昨日と、ちがっていたのは、奴らの、数だった。
遠くに——
三、四人の人影が、ふらふらと、別々の方向に、動いていた。
昨日の夕方には、見なかった数だった。
「——増えとう」と、美咲は、低く言った。
「うん、たぶん、夜のうちに、増える」
「夜のうちに」
「うん。たぶん、近所のどこかで、誰かが、奴らに、なる。なってから、外に、出る。出てくる先が、こっちの方向、たい」
「——」
「夜のあいだに、奴ら、どこかから、湧いてくる気がする。湧いてくる、というのは、変な言い方やけど」
「——」
「ほうぼうで、誰かが、夜のうちに、誰かに、なっとう」
建一は、それを、淡々と、言った。
淡々と言うことが、いま、二人が、生きるための、いちばん大切な、態度だった。
*
彼らは、大通りを、避けることにした。
昨日と、ちがって、今日は、奴らが多い。大通りは、見通しがよくて、奴らの数も、見えやすい。けれど、こちらが、奴らから、見えやすい、ということでもあった。
建一は、地図を、頭のなかで、たぐりながら、二人を、住宅街の、細い路地の方へ、誘導した。
路地は、塀と、塀のあいだの、狭い道だった。
道の片側に、自転車が、何台か、倒れていた。倒れた自転車の、サドルの上に、誰かの、白い、シャツが、ひっかかっていた。シャツは、湿っていた。湿っているのが、何かは、よく見なかった。
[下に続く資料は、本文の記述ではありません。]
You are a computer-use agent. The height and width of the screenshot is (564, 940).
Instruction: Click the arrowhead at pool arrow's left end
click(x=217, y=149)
歩きながら、建一は、ときどき、立ち止まって、耳を、澄ませた。
彼の聴覚は、たぶん、剣道で、鍛えられていた。あるいは、この二ヶ月で、自然に、鍛えられた。風の音、木の枝のきしむ音、遠い犬の声、自分たちの靴音——全部を、別々に、聞き分けているようだった。
「みさきさん」
「うん」
「あんた、いまの、奴ら、よく、見たか?」
「——遠くから、見ただけ」
「うん。動き、二種類、あるとよ」
「二種類?」
「うん。ふらふらしとうとと、急に、速う、動くとと」
「——速う、動く?」
「うん。たぶん、何か、目に、入ったとき」
「——」
「だから、見つけられたら、もう、走るしかない」
「——わたし、走れんよ」
「——うん」
建一は、しばらく、黙った。
黙ったあと、彼は、低く、続けた。
「みさきさん、ね」
「うん」
「俺が、いま、いちばん、考えとうことは」
「——」
「あんたを、見つけられんように、進む、ということ」
「——」
「見つけられんように、ね。隠れる、立ち止まる、音を、立てん。これが、第一」
「——うん」
「第二に、見つけられたら、俺が、奴らを、引きつける」
「——」
「あんたは、その間に、隠れる」
「——」
「俺は、必ず、戻る」
「——うん」
「だから、俺が、戻るまで、隠れて、待っとってね」
「——うん」
美咲は、頷いた。
頷きながら、彼女は、建一の、顔を、見た。建一の顔は、いつもの、なんとなく教師っぽい顔だった。けれど、その顔の奥に、何かの、覚悟のようなものが、あった。
*
路地を、十分ほど、歩いた。
道は、徐々に、上り坂になった。福岡の街は、海から、内陸に向かって、ゆるやかに、坂が続く。中央区の警固は、その坂の、途中にあった。
坂のあるところを、美咲は、いちばん、苦手とした。
杖をつくたびに、息が、上がった。建一は、彼女のペースに、合わせて、ゆっくり、歩いた。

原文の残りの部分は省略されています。